→ WHAT TO PRODUCE: Look through the material and copy each line holding "element".

[[ LISTED RECORDS open ]]

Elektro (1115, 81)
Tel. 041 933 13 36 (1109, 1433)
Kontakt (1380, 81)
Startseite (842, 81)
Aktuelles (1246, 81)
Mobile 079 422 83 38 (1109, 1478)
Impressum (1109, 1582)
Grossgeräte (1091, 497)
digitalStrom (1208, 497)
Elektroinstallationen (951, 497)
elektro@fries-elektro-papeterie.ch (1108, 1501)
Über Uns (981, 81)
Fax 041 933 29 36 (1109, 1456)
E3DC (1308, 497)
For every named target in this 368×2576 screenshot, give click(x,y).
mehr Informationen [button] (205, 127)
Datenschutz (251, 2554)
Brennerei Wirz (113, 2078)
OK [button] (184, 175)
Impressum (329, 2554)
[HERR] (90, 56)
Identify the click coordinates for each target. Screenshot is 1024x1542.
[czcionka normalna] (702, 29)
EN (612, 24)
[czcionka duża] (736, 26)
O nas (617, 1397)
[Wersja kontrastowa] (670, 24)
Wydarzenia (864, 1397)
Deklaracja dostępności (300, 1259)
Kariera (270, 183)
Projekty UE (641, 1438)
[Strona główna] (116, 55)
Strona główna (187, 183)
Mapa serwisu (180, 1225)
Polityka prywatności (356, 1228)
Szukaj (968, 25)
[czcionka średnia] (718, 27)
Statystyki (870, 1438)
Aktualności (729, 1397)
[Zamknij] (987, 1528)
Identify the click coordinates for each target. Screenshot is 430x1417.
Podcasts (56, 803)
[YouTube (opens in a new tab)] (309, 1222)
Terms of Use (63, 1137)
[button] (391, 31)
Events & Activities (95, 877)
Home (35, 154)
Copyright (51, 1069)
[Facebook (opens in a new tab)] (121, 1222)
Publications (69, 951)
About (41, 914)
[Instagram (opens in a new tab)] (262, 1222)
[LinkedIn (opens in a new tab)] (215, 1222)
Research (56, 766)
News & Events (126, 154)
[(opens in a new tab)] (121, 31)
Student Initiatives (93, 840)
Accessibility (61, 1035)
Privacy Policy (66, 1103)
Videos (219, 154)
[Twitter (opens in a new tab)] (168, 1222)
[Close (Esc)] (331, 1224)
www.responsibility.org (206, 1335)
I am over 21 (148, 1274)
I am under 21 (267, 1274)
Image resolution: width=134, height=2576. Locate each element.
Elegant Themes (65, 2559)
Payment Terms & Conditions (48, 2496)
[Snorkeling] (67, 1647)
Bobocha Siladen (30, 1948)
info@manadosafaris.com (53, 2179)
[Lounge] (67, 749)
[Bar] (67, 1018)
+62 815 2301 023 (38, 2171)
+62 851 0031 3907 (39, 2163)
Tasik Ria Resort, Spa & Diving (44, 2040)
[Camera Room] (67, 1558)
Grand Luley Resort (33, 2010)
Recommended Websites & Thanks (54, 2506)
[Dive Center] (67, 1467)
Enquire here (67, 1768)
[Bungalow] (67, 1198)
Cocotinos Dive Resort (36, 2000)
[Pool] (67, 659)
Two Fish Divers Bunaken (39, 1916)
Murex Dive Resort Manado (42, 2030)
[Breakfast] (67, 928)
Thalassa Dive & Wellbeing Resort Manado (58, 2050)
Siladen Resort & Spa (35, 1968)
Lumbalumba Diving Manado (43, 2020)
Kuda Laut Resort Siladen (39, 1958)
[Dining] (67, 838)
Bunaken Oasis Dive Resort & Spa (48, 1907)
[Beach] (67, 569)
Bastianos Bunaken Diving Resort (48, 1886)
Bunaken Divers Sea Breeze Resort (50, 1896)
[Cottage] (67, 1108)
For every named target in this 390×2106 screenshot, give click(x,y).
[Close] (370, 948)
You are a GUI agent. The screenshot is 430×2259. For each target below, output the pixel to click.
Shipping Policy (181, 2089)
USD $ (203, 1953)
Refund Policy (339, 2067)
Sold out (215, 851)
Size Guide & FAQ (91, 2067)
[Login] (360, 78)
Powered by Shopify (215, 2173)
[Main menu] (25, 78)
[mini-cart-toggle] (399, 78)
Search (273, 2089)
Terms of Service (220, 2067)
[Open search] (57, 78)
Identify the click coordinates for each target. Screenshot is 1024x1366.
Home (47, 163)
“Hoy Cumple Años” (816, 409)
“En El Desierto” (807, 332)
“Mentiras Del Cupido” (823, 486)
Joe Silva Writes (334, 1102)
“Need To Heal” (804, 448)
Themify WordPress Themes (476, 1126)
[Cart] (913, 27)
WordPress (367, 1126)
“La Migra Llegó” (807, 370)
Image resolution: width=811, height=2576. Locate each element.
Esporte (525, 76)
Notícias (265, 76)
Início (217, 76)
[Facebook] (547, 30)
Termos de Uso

[[ LISTED RECORDS closed ]]

→ EXERCISE RESPONSE:
Image resolution: width=134, height=2576. Locate each element.
Image resolution: width=811, height=2576. Locate each element.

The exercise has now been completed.